Meghan Markle Is Right – Going From One Child To Two Is Overwhelming

'It’s important to acknowledge the unspoken reality that welcoming a second child brings - euphoria, yes, adoration, yes, but weeks and months of exhaustion and dismay as you figure out.'

Meghan Markle Archie Harry

by Deborah Linton |
Published on

Bravo, Meghan Markle, for saying what we all feel. In an open letter to American lawmakers this week, the Duchess of Sussex acknowledged that the birth of her second child, daughter, Lilibet, in June, had ramped up the intensity of parenting her young family with Prince Harry.

She wrote: ‘Like any parents, we were overjoyed. Like many parents, we were overwhelmed.’
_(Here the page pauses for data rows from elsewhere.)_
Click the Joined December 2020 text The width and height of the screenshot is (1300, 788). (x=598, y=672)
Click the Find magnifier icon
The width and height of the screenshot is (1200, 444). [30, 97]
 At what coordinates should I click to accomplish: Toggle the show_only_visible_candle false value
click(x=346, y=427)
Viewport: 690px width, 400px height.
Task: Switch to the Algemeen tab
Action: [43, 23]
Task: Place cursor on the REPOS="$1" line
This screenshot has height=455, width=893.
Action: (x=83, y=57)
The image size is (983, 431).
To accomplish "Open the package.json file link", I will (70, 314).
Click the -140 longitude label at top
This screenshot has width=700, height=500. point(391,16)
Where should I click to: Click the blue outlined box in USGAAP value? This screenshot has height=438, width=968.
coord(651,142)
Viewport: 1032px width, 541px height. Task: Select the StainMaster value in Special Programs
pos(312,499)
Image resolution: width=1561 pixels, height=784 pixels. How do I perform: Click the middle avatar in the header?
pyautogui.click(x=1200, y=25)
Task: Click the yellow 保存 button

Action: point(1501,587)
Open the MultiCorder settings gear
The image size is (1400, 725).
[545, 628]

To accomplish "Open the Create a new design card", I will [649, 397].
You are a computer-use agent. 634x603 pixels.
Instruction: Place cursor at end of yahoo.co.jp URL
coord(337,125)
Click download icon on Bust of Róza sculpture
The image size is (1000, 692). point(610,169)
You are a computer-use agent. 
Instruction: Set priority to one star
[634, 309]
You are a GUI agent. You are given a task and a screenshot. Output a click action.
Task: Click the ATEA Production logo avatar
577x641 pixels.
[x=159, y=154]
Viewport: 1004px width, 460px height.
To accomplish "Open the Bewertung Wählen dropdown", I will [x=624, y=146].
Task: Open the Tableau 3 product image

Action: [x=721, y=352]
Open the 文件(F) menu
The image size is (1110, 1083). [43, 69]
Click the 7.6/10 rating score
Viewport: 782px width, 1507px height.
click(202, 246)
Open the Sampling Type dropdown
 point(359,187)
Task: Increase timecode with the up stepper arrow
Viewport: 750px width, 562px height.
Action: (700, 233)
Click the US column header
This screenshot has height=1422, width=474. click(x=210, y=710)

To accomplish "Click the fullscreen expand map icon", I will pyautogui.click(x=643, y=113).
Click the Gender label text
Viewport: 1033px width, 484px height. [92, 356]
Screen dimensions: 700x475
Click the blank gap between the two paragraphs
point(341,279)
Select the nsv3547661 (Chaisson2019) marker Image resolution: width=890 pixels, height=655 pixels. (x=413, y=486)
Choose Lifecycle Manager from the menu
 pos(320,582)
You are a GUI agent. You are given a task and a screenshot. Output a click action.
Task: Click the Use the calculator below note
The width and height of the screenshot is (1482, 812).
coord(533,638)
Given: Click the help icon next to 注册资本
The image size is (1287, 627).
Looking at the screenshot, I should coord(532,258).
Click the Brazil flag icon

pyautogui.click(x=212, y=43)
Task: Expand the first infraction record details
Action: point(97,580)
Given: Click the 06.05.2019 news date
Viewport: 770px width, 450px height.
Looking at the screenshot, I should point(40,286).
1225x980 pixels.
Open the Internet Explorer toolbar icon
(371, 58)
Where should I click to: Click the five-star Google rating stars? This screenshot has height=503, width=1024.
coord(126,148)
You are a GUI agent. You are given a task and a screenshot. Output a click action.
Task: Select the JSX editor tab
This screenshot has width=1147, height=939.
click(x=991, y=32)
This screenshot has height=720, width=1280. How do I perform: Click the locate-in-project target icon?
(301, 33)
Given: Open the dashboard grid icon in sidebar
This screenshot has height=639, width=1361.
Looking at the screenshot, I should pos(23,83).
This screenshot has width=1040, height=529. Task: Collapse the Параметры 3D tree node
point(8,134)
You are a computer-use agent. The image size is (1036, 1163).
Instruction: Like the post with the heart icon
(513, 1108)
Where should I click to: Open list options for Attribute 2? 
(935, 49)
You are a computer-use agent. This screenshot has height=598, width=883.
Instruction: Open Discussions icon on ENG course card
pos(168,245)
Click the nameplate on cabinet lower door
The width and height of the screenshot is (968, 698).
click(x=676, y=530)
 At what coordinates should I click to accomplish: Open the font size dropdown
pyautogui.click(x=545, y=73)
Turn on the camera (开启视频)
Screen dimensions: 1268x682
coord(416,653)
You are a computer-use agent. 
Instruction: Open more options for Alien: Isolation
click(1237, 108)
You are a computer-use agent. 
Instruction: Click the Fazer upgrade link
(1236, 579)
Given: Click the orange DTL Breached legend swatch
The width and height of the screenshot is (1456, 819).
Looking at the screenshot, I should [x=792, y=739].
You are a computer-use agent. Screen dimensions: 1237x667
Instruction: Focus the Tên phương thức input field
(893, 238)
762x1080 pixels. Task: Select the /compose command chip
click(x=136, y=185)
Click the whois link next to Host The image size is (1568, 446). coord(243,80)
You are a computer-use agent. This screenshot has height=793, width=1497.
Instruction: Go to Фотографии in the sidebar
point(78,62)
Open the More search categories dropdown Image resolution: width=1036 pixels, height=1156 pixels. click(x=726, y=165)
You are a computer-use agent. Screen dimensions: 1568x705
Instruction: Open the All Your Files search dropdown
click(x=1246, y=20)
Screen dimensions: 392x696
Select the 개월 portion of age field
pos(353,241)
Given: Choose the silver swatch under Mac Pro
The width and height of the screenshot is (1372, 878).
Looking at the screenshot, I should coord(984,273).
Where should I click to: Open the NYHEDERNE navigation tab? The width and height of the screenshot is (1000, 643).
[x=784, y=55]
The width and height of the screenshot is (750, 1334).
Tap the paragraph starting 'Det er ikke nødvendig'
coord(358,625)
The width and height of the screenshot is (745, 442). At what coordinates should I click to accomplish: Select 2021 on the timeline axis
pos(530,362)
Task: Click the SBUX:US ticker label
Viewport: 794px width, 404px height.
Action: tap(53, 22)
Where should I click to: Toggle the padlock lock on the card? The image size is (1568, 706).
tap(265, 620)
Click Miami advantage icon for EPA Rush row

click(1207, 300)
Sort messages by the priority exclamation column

Her observations about life as a mum-of-two were part of a wider call for politicians, in the States, to level-out the playing field by providing paid parental leave to all after the birth of a child. The pandemic, she said, had exposed longstanding fault lines in communities where paid parental leave does not consistently exist but an invisible crisis concerning women and childcare does, with millions dropping out of the workforce to look after their kids full time.

Meghan’s letter adds a powerful voice to a debate that spreads to the UK too - the offer, to parents, of greater choice over how they balance their need for income and desire to raise children.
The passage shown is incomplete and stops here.